The largest study on vaping safety to date has confirmed that vapers are exposed to far fewer toxic chemicals than are smokers, according to a story published on the website of the Australian Tobacco Harm Reduction Association.

The story, by Dr. Colin Mendelsohn, conjoint associate professor at the School of Public Health and Community Medicine, University of New South Wales, Sydney, Australia, referred to a study of 5,105 adults that was published recently in JAMA Network Open by a group of leading researchers, led by Maciej Goniewicz.

The study measured the levels of tobacco toxins in the urine in four different groups: exclusive vapers (vaping only); exclusive smokers (smoking only); dual users (smoking and vaping); and never-smokers

Mendelsohn said that the researchers had tested 50 of ‘the most important toxins normally found in tobacco smoke which cause most of the smoking-related disease, including TSNAs (tobacco-specific nitrosamines), PAHs (polycyclic aromatic hydrocarbons), metals and VOCs (volatile organic compounds).

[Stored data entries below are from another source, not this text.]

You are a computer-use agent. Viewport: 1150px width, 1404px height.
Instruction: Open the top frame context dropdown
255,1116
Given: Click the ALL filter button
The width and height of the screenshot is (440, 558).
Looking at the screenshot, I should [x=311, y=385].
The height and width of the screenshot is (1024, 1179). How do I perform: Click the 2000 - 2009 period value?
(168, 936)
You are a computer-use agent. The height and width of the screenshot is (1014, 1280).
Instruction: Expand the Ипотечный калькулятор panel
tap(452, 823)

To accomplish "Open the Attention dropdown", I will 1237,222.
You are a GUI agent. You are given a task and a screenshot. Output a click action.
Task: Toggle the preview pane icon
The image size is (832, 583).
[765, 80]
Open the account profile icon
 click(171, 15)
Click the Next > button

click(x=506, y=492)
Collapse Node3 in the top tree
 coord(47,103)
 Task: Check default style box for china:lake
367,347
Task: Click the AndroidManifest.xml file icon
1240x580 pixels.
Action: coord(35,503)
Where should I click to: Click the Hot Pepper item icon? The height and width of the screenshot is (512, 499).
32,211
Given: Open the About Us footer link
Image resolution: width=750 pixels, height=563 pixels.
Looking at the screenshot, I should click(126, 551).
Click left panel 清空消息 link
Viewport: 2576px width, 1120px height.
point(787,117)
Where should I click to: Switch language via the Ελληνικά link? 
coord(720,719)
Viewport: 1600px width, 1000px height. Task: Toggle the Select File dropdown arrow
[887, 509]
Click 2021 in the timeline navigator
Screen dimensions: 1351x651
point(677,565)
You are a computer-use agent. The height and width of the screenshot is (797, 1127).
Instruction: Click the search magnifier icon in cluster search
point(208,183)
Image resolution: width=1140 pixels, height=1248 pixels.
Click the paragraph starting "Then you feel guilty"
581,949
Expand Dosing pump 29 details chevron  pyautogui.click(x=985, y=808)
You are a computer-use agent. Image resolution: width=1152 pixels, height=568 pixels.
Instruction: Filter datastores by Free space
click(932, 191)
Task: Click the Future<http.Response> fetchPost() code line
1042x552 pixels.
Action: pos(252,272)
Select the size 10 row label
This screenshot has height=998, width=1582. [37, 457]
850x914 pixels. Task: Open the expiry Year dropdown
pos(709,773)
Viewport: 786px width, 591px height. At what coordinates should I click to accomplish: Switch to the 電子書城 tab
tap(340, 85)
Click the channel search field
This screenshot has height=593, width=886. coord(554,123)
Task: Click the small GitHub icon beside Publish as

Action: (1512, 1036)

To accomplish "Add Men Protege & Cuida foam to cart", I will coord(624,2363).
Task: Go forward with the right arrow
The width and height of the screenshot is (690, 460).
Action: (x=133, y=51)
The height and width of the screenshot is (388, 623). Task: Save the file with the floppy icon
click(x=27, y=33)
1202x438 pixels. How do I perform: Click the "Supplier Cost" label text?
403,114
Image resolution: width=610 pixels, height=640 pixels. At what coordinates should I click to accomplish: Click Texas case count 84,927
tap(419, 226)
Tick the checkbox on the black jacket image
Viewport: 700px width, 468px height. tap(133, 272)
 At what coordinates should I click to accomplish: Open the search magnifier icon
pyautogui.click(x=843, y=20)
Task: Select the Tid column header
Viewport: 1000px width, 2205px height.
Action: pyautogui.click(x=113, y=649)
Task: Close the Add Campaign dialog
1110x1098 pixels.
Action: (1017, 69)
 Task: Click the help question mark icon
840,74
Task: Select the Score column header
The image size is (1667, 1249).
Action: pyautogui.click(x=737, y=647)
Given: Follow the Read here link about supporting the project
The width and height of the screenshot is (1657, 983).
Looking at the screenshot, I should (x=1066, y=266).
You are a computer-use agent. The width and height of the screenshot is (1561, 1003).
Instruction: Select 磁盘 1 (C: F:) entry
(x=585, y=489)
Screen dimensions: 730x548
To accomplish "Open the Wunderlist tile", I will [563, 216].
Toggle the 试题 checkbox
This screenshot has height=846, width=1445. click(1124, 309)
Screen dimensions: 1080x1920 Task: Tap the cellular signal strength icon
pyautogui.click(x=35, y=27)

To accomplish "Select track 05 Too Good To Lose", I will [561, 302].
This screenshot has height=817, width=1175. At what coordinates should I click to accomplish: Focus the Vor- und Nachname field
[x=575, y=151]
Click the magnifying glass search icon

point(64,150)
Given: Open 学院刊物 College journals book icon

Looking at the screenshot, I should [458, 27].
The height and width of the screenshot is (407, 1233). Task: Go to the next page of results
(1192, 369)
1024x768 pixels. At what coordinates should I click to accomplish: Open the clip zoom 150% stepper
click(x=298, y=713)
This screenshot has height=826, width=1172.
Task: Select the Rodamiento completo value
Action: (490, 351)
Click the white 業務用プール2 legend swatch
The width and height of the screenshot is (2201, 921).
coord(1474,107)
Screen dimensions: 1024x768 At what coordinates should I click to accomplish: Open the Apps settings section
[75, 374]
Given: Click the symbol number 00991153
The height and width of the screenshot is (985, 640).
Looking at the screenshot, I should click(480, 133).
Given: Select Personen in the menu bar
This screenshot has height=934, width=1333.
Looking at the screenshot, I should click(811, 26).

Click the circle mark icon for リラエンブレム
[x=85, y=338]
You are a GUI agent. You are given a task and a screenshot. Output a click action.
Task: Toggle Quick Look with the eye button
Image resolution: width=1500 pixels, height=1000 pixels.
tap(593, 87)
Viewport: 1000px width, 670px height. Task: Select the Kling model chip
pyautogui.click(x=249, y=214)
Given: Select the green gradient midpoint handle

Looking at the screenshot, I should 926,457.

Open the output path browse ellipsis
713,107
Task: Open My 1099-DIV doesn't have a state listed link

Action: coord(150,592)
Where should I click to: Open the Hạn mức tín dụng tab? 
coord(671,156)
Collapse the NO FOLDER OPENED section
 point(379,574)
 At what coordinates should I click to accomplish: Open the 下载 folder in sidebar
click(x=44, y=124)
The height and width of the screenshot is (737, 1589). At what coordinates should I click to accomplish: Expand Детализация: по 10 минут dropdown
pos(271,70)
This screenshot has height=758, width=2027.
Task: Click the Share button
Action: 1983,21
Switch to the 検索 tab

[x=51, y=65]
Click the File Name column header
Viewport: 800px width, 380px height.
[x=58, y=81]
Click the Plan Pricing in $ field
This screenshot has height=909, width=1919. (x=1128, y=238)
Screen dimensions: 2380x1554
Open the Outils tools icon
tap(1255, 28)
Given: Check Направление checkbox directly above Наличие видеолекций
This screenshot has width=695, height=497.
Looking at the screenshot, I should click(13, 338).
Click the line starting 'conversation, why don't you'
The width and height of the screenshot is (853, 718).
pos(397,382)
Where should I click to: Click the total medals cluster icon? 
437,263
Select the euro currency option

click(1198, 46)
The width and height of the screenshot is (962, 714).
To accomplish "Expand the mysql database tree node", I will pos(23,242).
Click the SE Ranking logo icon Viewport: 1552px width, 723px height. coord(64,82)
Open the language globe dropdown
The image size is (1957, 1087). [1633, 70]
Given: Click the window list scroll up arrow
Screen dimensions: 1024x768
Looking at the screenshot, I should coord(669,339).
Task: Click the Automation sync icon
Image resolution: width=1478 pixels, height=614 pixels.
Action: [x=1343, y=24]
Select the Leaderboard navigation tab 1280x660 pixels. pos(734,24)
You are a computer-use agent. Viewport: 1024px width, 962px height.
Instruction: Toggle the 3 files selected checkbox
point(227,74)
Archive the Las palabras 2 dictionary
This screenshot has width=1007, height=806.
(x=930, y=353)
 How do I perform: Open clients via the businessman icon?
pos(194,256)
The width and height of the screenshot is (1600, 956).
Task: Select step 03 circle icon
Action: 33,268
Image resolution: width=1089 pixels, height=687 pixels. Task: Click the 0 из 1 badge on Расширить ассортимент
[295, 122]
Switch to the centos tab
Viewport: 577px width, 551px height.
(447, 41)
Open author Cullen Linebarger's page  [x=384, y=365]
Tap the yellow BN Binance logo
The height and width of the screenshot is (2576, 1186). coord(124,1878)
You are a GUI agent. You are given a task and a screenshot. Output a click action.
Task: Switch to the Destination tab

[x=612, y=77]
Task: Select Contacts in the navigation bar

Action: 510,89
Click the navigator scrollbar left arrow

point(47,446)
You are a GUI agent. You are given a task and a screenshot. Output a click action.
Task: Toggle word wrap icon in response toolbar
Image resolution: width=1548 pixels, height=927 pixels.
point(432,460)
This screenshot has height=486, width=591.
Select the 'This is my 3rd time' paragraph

Many of these chemicals were carcinogens or were toxic to the cardiovascular, lung or reproductive organs.

Mendelsohn said that the key finding of the study was that vapers had a 10-98 percent lower concentration of toxins compared to smokers for the toxins measured.

‘All levels were lower in vapers except for most metals and 3 VOCs (toluene, benzene and carbon disulfide),’ he said. ‘Vapers had higher exposure to passive smoking so some of the toxins may have come from second-hand smoke. Also, some chemicals such as metals stay in the body for years and may have originated from past smoking or other sources.’

Never smokers had toxin levels that were 19-91 percent lower than those found in vapers.

The study results were said to have been similar to other previous studies as summarised in the 2018 US National Academies of Medicine, Science and Engineering report.